I'm a QC analyst and we are fully Agile, so I'm required to attend ever. team. meeting. Discovery, story point estimation, design spikes, any day can be poorly handled emotional regulation day and whoever's feeling it is making it everyone's problem when all we want is to finish a few maintenance items and maybe add a comma to some text. Though the testers have nothing to do with this after story point until there actual code migrated to one of the testing environments, we are forced to bear witness to entire dev teams made up of people from three to eight countries, whose only common language is English and as often the only native speaker, I am the only one who can't mutter not very goddamn quietly in my native tongue that no one else understands; this may have been my motivation at one point to learn Welsh on Duolingo. A Project Manager making three times more than anyone else in the room sometimes swoops in during SCRUM two weeks into our sprint cycle to be perky at us and--on far too many occasions for this to be random--informs us the acceptance criteria had a couple of updates before swooping back out to PM something else's life. We all hate her quietly until someone who went to check JIRA notes there are double the number of criteria and the user story is not the same in any way;. then everyone but me gets to hate her verbally with no one the wiser. I maintain bitterly grudging silence because everyone in the room speaks English, sometimes better than I do, and they have been in Texas long enough to pickup conversationally hostile Spanish. Our scrum master will either grimly pretend it's always been this way or very blatantly not care.
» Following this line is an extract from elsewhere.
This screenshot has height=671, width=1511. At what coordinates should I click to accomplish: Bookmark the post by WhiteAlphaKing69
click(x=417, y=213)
At final demo as the tester, I will perform a dramatic rendition of 'page with comma' and 'title:justfication left' or run batch scripts in terminal while they watch absolutely nothing happening and nod wisely. Half the people in attendance wears suits for a living and have never used a computer; they have secretaries for that. Two worked with my mom and are quietly judging my performance and find me lacking. One stakeholder will ask a thousand questions, five of which have any relation to what we're doing and I am expected to answer with no discernible change in my performance. Someone is watching TV and can't be fucked to turn down the volume. Everyone else sits in eerie silence and I might hear a snore. Every one of these people are considered qualified enough to decide if we're did a good job and sign off on it so we can finally end the sprint and the code can be added to the next release to production. No one feels a sense of relief or satisfaction; at least one dev hasn't slept since the PM destroyed our lives and may be clinically insane.

Our sprints last four weeks with a prep week in between; we will experience some version of this cycle of dev hell roughly eight times a year and sometimes involving the legislature making their lack of time management all of our problem. Only one sprint will go as planned. One.

The worst part is; despite this, knowing full well what hell is before me, I went back to college for software development of my own free will.